Let $ABCD$ be a trapezoid with bases $AB$ and $CD$ such that $\measuredangle D=2 \measuredangle B$, $AD=5$ and $CD=2$ . What is the length of $AB$?

Question

Let $ABCD$ be a trapezoid with bases $AB$ and $CD$ such that $\measuredangle D=2 \measuredangle B$, $AD=5$ and $CD=2$ . What is the length of $AB$?

I know that the answer is $7$. I want to see how I would derive this answer rather clearly for contest math. I tried $\measuredangle D=120^{\circ}$.

Answer 1

Let $E$ be the point where the parallel line to $AD$ by $C$ meets $AB$, it follows that $AECD$ is a paralelogram.

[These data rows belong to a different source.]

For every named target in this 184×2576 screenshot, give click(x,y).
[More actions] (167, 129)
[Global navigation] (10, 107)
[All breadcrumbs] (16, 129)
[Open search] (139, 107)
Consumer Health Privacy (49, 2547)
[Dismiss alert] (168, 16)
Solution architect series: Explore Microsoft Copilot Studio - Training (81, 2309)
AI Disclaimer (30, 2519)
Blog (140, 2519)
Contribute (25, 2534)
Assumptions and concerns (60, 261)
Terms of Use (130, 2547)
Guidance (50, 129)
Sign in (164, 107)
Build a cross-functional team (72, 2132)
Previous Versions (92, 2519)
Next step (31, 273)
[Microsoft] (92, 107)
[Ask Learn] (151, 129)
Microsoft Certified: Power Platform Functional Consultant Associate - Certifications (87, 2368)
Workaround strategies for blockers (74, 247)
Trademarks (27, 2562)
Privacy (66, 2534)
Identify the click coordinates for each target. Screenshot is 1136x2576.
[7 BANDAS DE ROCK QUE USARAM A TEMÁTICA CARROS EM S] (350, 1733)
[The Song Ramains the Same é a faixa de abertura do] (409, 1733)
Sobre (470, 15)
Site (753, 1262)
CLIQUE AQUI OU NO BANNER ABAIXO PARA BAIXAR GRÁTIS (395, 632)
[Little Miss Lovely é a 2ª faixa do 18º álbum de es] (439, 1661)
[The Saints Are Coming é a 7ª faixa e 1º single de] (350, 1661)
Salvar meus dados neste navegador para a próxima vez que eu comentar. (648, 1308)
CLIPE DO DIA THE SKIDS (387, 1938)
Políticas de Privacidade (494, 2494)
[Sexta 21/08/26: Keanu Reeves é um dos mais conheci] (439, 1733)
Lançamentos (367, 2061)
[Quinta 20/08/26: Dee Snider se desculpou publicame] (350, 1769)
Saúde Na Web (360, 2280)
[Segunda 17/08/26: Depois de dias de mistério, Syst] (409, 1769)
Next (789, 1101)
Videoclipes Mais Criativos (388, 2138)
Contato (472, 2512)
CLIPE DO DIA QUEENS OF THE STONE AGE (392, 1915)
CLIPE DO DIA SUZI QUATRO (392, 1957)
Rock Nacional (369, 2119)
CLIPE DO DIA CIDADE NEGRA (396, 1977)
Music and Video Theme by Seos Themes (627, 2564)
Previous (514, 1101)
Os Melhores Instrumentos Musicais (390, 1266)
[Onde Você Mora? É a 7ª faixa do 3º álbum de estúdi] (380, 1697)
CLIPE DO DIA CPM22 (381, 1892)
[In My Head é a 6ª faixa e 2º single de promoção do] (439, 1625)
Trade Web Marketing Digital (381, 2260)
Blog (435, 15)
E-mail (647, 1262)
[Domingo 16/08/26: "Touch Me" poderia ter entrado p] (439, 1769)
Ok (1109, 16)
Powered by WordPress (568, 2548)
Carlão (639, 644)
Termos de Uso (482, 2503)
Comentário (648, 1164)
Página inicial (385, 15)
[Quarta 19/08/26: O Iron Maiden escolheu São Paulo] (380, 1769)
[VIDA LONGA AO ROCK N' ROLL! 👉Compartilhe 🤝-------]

Then we have $$\measuredangle EBC+\measuredangle BCE=\measuredangle AEC=\measuredangle CDA=2\measuredangle EBC$$ Then $\measuredangle BCE=\measuredangle EBC$, so the triangle $EBC$ is isosceles with $|EB|=|CE|$, also $|CE|=|DA|=5$ and $|AE|=|CD|=2$ because $AECD$ is a paralelogram. Therefore $$|AB|=|AE|+|EB|=2+5=7.$$